The implications of all this are much too much to explore here, and will likely form a great deal of the subject matter of this blog.

There is much more introductory ground that I feel I should cover: my notion of sf's disjunctions; the centrality of modes of exposition to my sense of what makes sf so powerful; the usefulness of even very white male technocratic sf to marginalized people; what I call sf's "problem of the reader"; didacticism; the use of highly schematic symbolism and characterization in highly chaotic story structure. Much more. However, again, it is all too huge and unsettled for an introductory post which has already gone on too long, and hopefully as this blog continues, as I discuss specific works and general theories, my ability to convey these thoughts--and my own understanding of them--will evolve.

Some closing notes:

I think space and space travel are very important to sf, and that contemporary sf when it hasn't abandoned space tends to treat it very poorly--partly by misunderstanding the importance of it in older sf.

For reasons related to that and for many, many others, I think the current state of the field is very, very bad. I worry, however, about saying this, because I recognize that people said very similar things at the end of the 1970s and beginning of the 1980s as part of a backlash against the expansion of sf to new perspectives, particularly that of women, at the beginning of a movement towards closing the genre off again to these perspectives. I don't think I am doing that, but it is a concern.

Despite its limitations and its vagueness, I am comfortable with the term science fiction to cover the ground I am interested in. However, it is very difficult, though vital for the kind of discussion I wish to have here, to come up with a name for that prose fiction which is not sf. Mainstream fiction? Contains notes of elitist dismissal, as well as not applying to other forms of non-mainstream fiction such as modernism or so-called "genre" fiction. Realistic fiction? Suggests a limitation to realism. Mundane fiction? Tempting, but insulting. For the time being, I may stick with non-sf. Additionally, as I go on it will become clear that I see modernist fiction and sf, though very distinct, as possessing certain similarities that make it valuable at times to discuss them together, which makes a term containing both of them desirable. I am at the moment drawn to "heightened fiction" for this, but have a feeling that I will come to regret it. All of this, too, will probably be a matter for quite a lot of discussion as the blog goes on.

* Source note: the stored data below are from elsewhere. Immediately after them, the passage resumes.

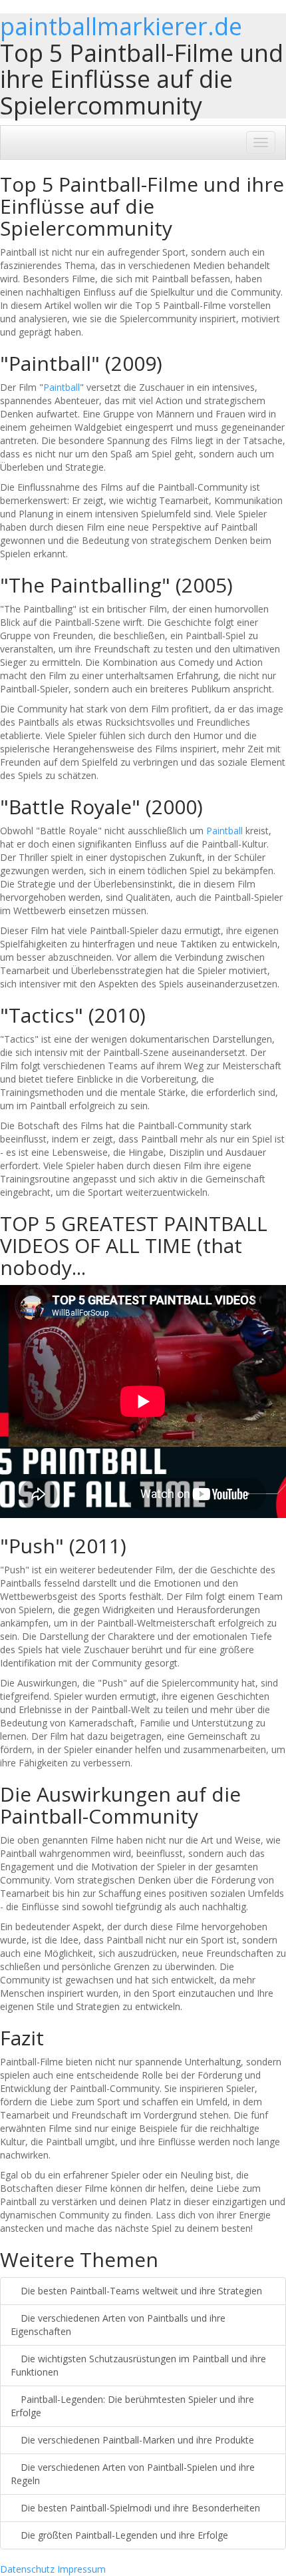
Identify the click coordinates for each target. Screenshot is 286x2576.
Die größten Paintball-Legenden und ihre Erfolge (123, 2535)
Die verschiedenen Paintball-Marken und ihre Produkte (136, 2440)
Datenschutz (27, 2569)
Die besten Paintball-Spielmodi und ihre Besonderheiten (139, 2507)
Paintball (61, 387)
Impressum (81, 2569)
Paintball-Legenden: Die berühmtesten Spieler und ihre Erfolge (132, 2406)
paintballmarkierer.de (121, 26)
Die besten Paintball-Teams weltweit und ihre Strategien (140, 2290)
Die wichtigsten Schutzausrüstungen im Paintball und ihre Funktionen (138, 2365)
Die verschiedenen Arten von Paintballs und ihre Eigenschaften (118, 2325)
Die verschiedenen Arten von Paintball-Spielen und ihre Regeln (133, 2474)
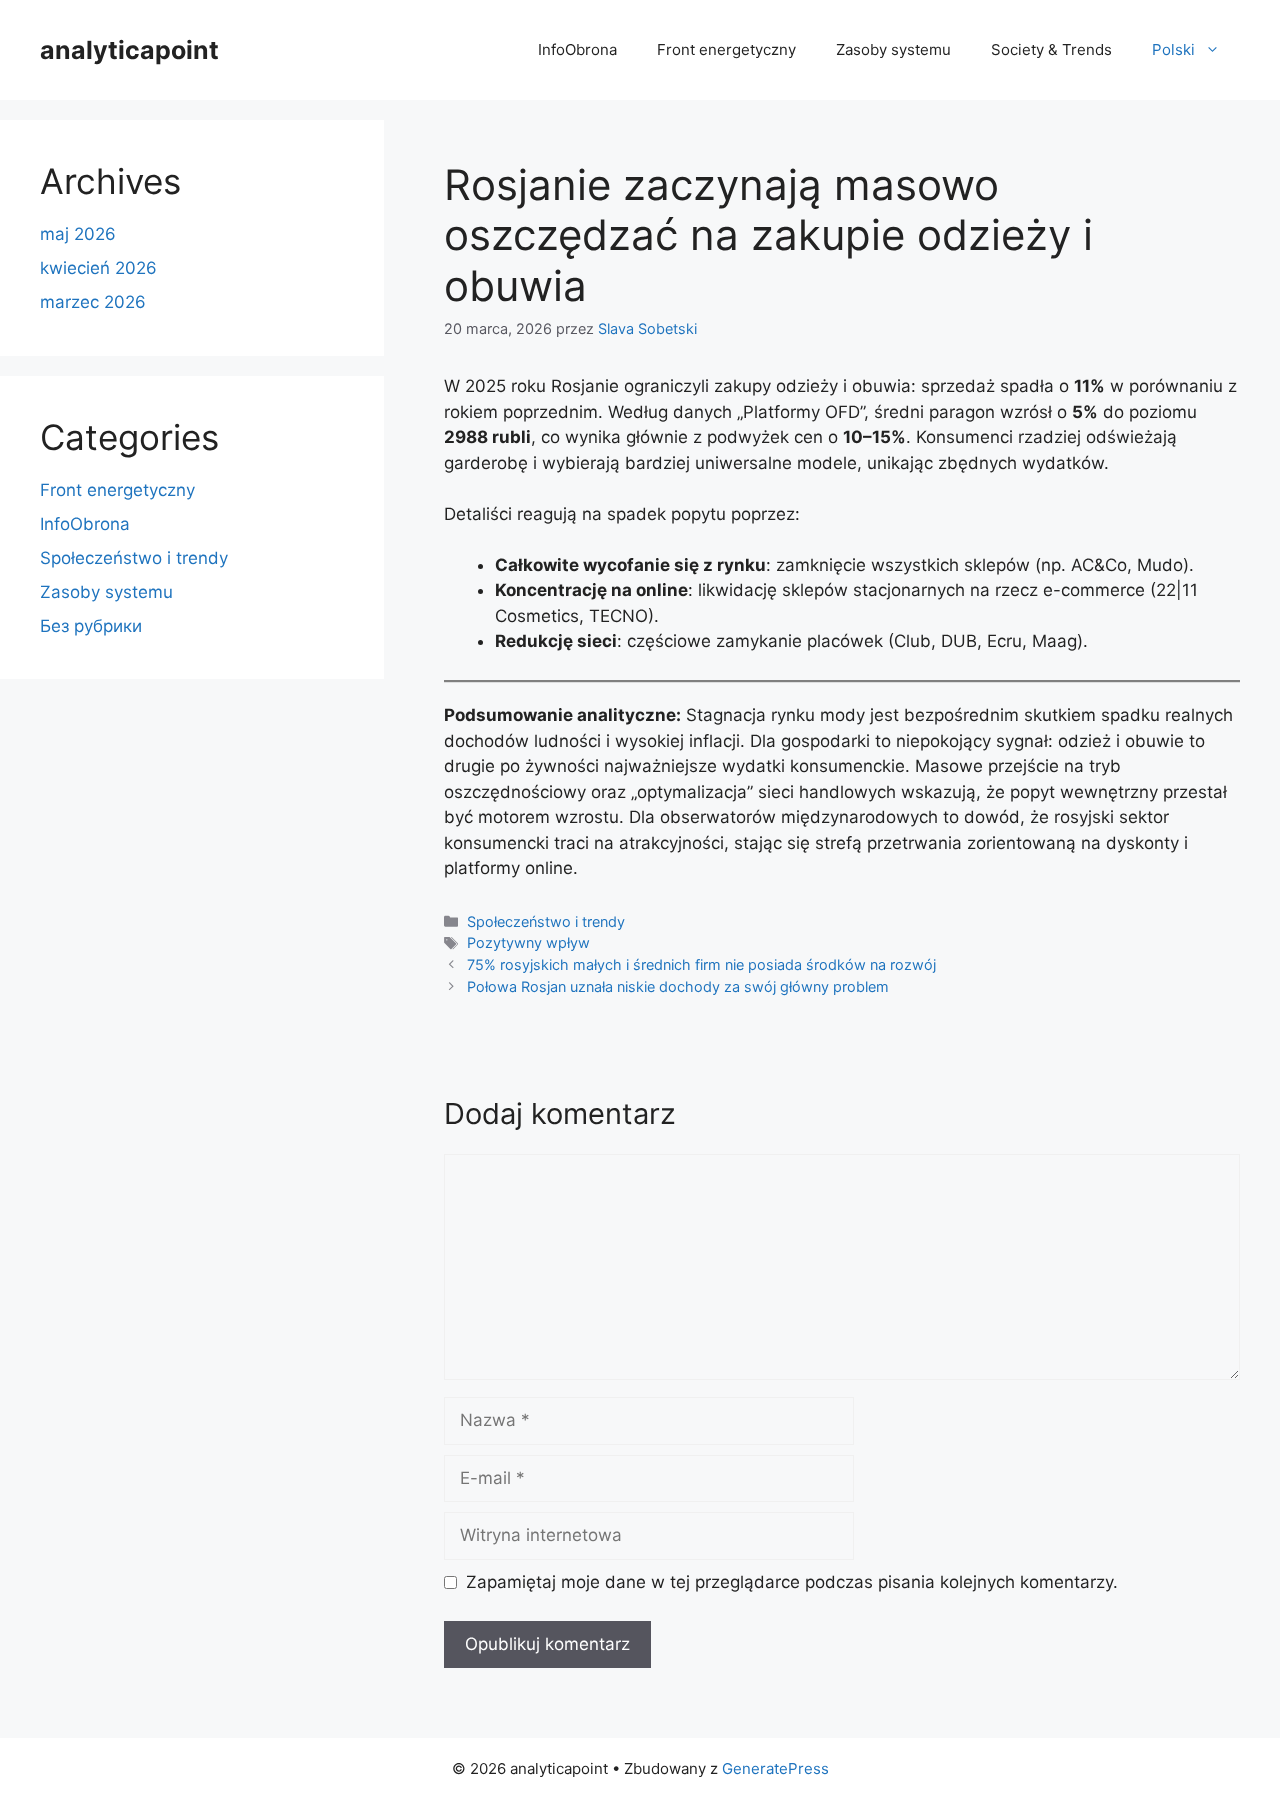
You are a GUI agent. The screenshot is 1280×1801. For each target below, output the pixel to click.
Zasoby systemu (893, 49)
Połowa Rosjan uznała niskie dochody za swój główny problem (678, 986)
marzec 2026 (93, 302)
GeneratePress (775, 1768)
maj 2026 (78, 234)
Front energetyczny (726, 49)
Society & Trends (1051, 49)
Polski (1173, 49)
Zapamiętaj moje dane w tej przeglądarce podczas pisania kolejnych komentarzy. (792, 1582)
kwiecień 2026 (98, 268)
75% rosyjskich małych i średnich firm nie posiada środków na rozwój (701, 964)
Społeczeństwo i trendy (546, 921)
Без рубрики (91, 626)
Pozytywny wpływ (528, 942)
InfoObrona (577, 49)
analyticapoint (129, 50)
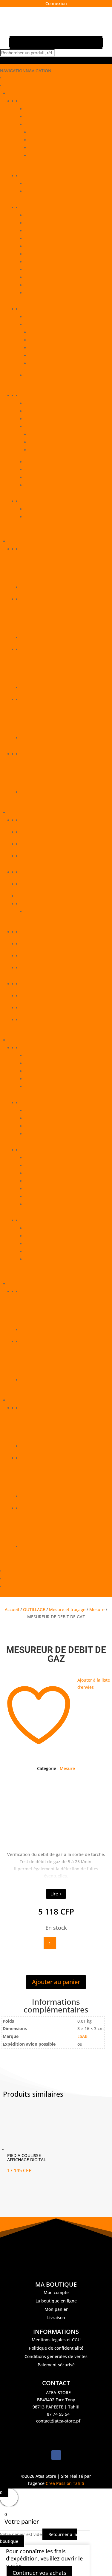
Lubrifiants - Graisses (42, 984)
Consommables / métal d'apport (53, 1048)
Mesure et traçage (39, 176)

And finally, on my area of study: I will be focussing primarily on anglophone sf, partly because I, alas, can read only in English and there is very little sf available in translation, but also because anglophone sf is very much its own tradition, which overlaps in some ways with sf in other languages but in many other ways does not. To the extent that this is chauvinism, I regret it; to the extent that it is me examining my own literature, my own tradition, rather than that of others, I do not. At times I may stray into sf from other languages--I'm interested in Stanislaw Lem, Michel Houellebecq, and Haruki Murakami, among others--but it will not likely be a focus. As for the temporal rather than spacial area, I am interested in the influence of earlier writing on what we now consider sf--Mary Shelley in particular is a literary hero to me--but for the most part what I call "sf" is that literature that began in April of 1926 when Hugo Gernsback published the first issue of Amazing Stories.